------ Data records ------

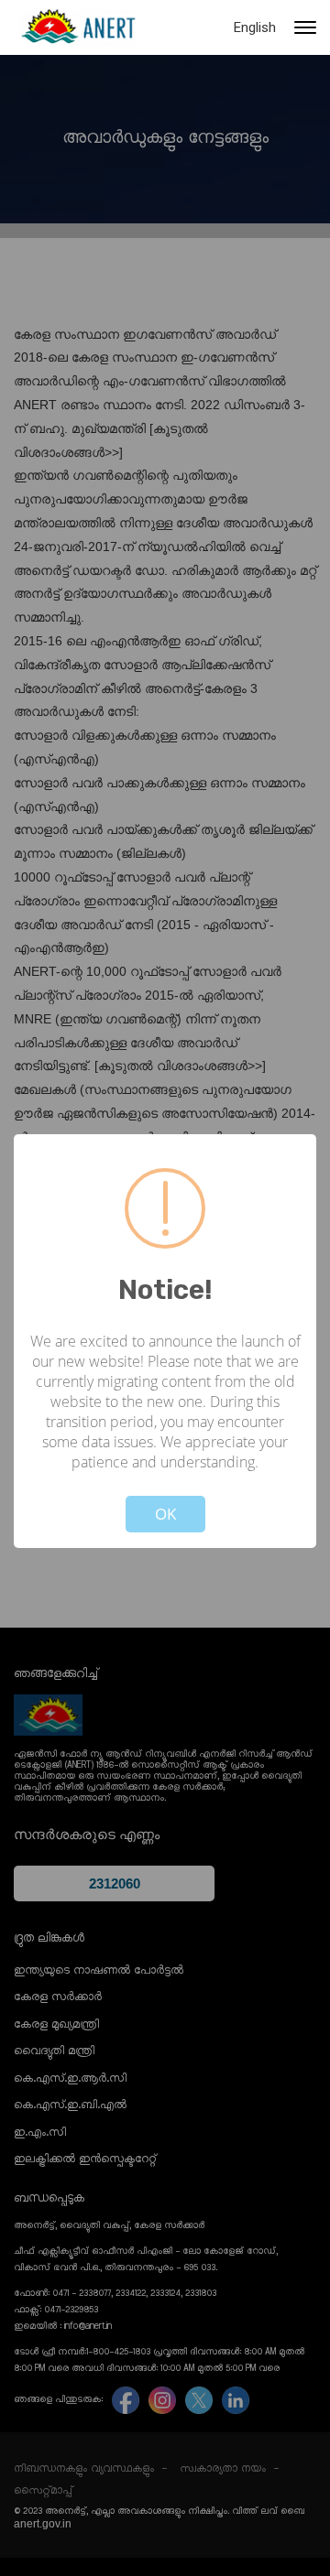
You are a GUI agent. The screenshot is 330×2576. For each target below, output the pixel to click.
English (255, 27)
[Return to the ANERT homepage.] (78, 27)
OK (165, 1513)
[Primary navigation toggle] (305, 27)
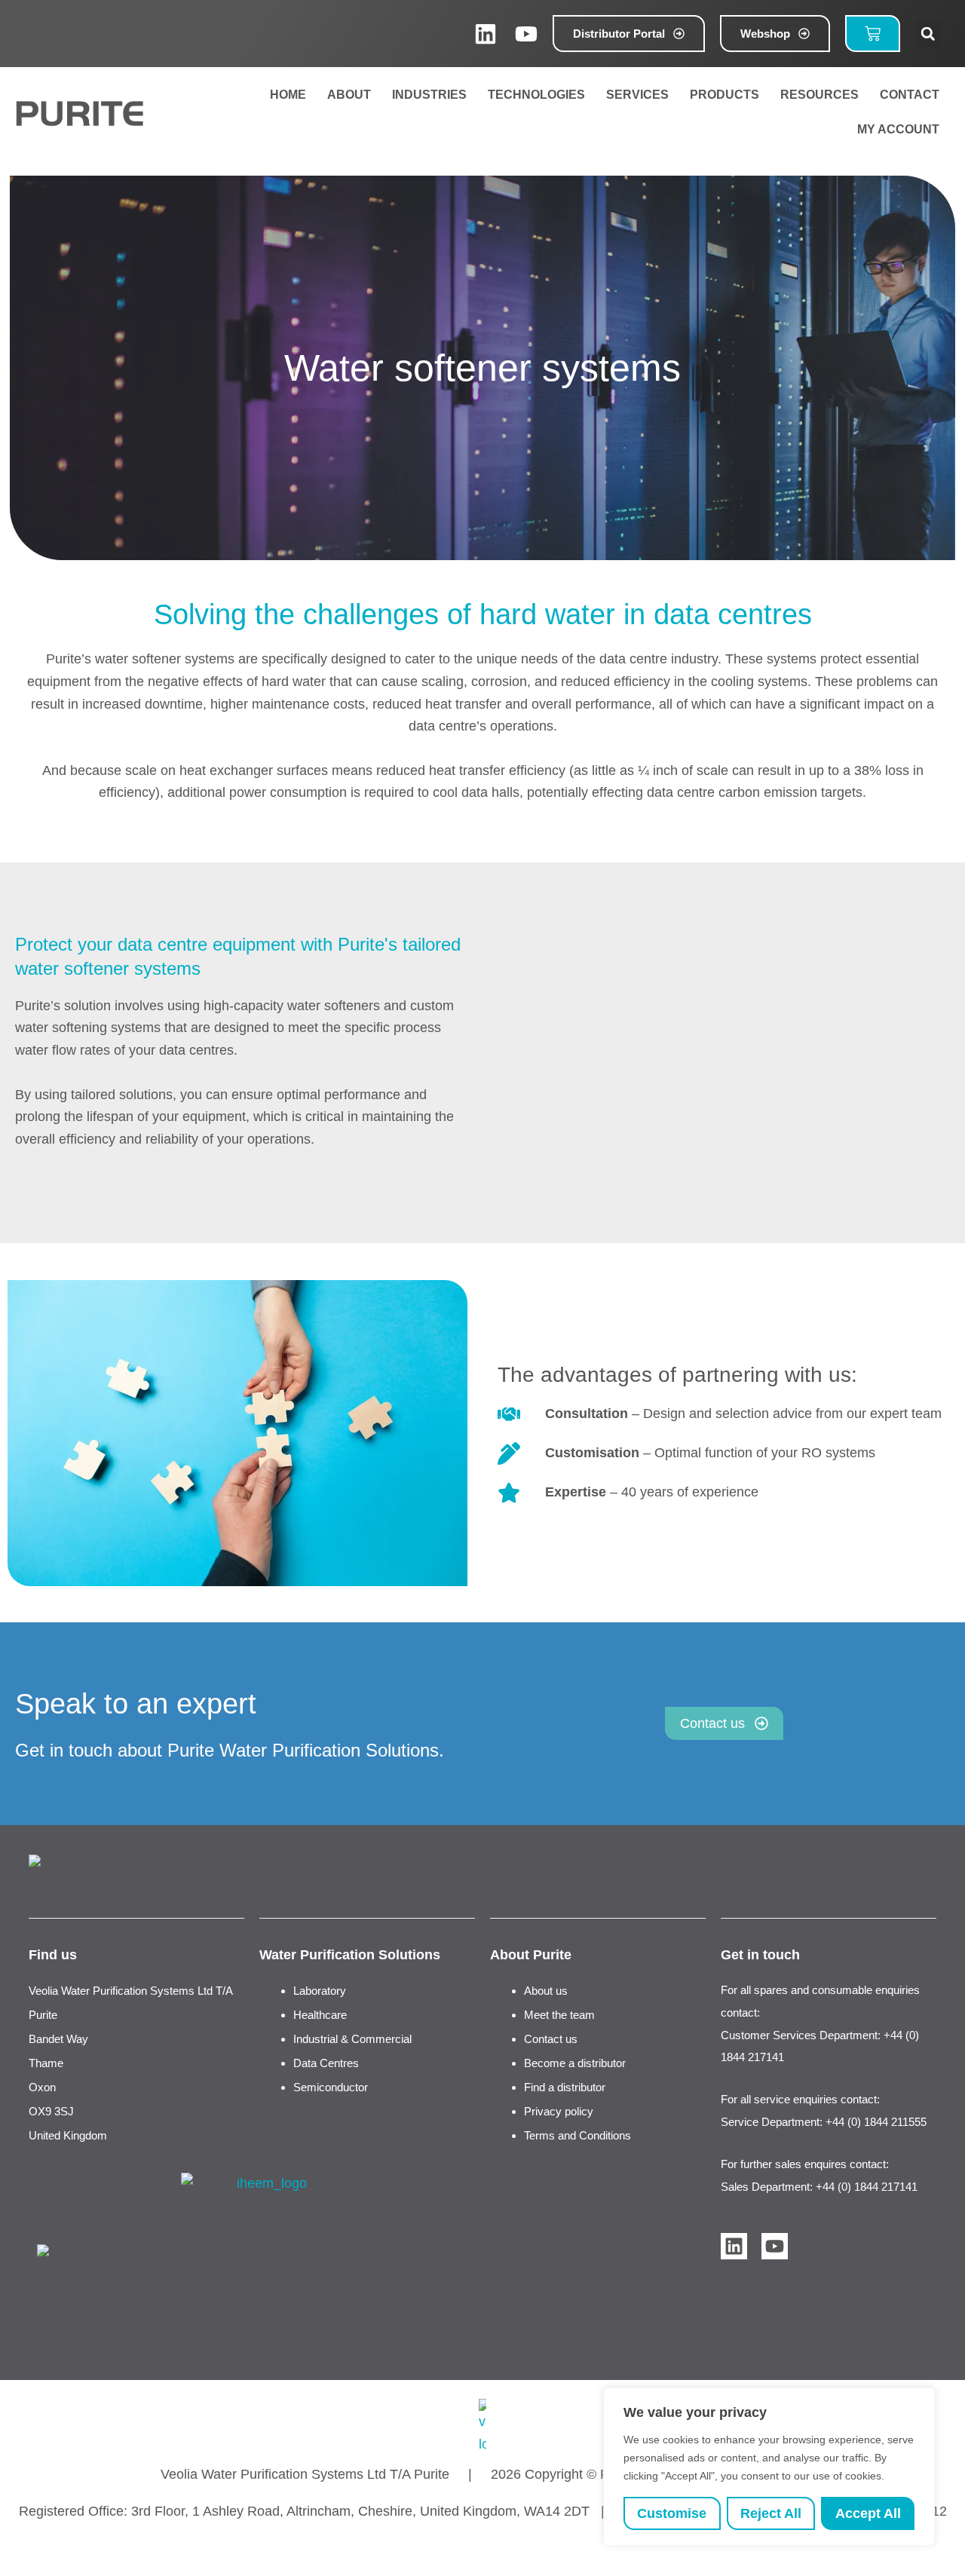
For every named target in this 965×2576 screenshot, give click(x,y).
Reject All (770, 2513)
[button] (928, 34)
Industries (429, 94)
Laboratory (319, 1990)
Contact (909, 94)
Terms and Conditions (577, 2135)
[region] (769, 2467)
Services (637, 94)
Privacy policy (558, 2111)
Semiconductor (330, 2087)
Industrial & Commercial (352, 2038)
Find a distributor (564, 2087)
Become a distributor (575, 2063)
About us (546, 1990)
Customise (671, 2513)
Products (724, 94)
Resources (819, 94)
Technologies (536, 94)
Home (288, 94)
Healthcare (320, 2014)
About (349, 94)
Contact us (550, 2038)
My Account (895, 129)
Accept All (868, 2513)
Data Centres (326, 2063)
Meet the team (559, 2014)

------

Among the lines above, tally those containing the string "screenshot" and give only the result.

Response:
2